Joel Schumacher – Not The Highest Form of Intelligence in The Universe but High Enough
Joel Schumacher was born in New York City and raised by his mother after his Father died when he was four. He studied at the Fashion Institute of Technology where he earned a Bachelor of Fine Arts. Developing an interest in filmmaking whilst working in the fashion industry, he combined the two when he located to Los Angeles being a costume designer in films whilst studying again, this time earning a Master of Fine Arts.
Developing his love for filmmaking, he wrote screenplays such as 1976’s Car Wash and 1978’s The Wiz before making his directorial debut with 1981’s The Incredible Shrinking Woman.
Schumacher transition directing and screenplay in the first of four films where he had director and writer credits with 1983’s D.C. Cab and then with the Brat Pack film, St. Elmo’s Fire.
His next movie was also one of his biggest hits along with St. Elmo’s Fire with the film The Lost Boys.
Having two major hits gave him more credibility and trust with the major studios and a plethora of big hit films followed through the 90’s with 1990’s Flatliners, 1993’s Falling Down, 1994’s The Client, 1995’s Batman Forever, 1996’s A Time To Kill, 1997’s Batman & Robin, and ending the decade with 8mm and Flawless both in 1999. It was a massive compliment to Schumacher’s ability when John Grisham personally asked for Schumacher to direct A Time To Kill after the great work he did with The Client. Many Batman fans consider Batman & Robin to be the worst of the Batman series, and Schumacher agreed that he should’ve stood up for how he wanted the film to be but studio pressure to make a more child friendly film was something he apologised to the fans for.
The 2000’s didn’t get off to a great start with two of his big-budget films being forced to delay their release date with Bad Company, a film about a terrorist attack in New York, originally set for November 2001, and in 2003 the film Phone Booth, about an unseen gunman tormenting a man in a phone booth, was delayed because of a similarity to the Beltway Sniper Attacks.
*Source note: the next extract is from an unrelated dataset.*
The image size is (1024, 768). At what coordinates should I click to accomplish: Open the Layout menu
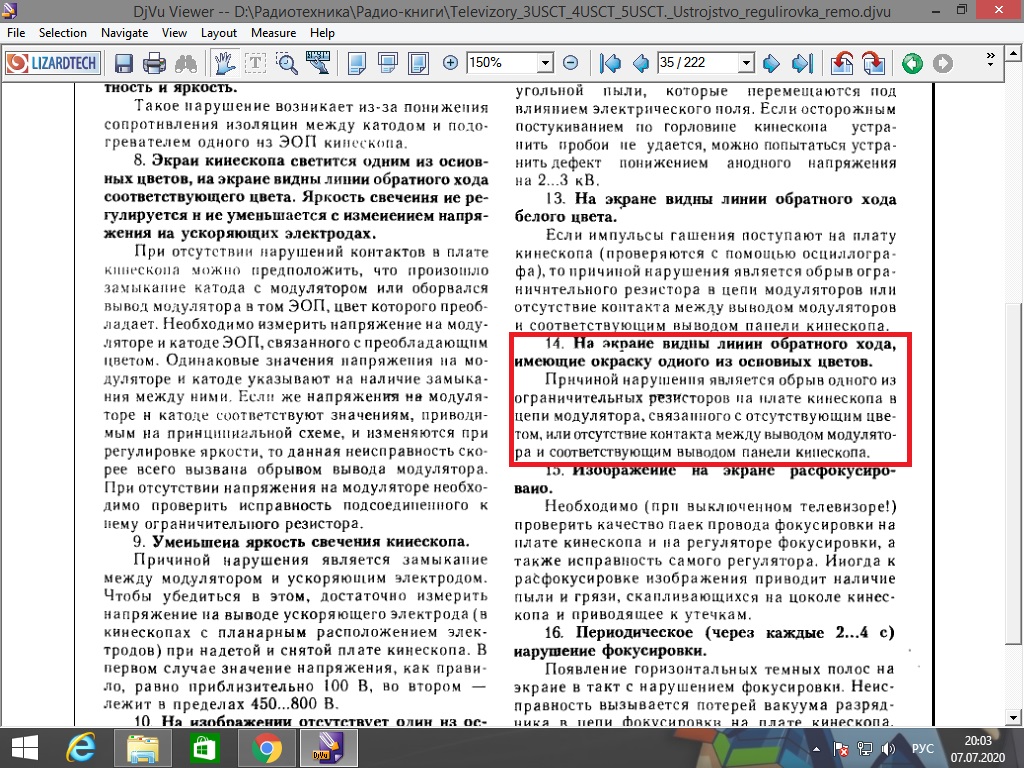219,33
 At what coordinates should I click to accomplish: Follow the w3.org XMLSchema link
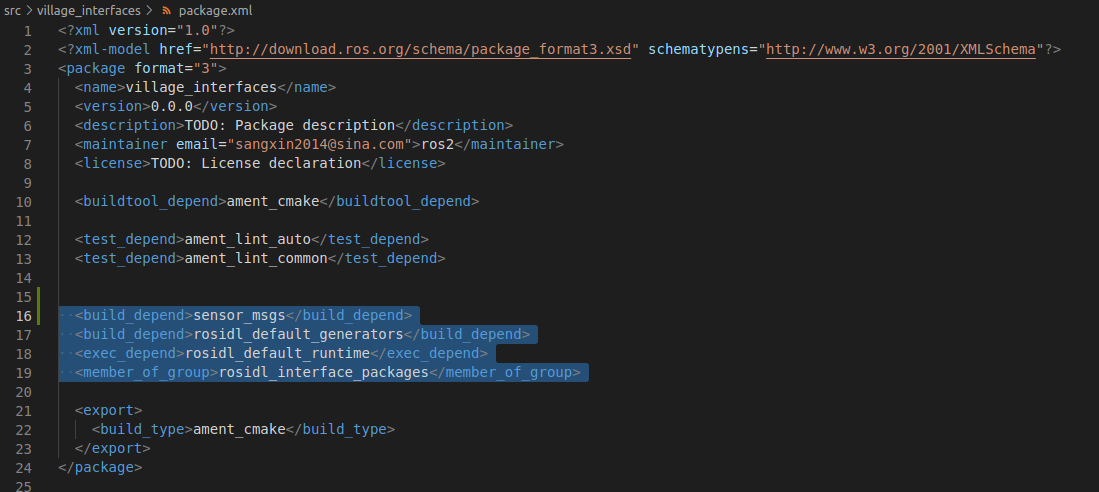[900, 48]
Dabbling with a musical in 2004, the worldwide earnings of $154.6 million for Phantom of The Opera meant success and award nominations for the film, three Academy Awards and three Golden Globes.
Since Phantom of The Opera, Schumacher directed music videos and other movie projects, some successes and some flops and a couple that he never saw through to the end for various reasons. Schumacher also directed two episodes of the first season of House of Cards.
Schumacher was an open homosexual and boasted that he had sex with 20,000 men. His definition of God was that he wasn’t the highest form of intelligence in the Universe, indicating that there had to be a higher power, but he didn’t like the way the word “God” was misused in society.
Schumacher died from cancer on June 22nd, 2020 at the age of 80.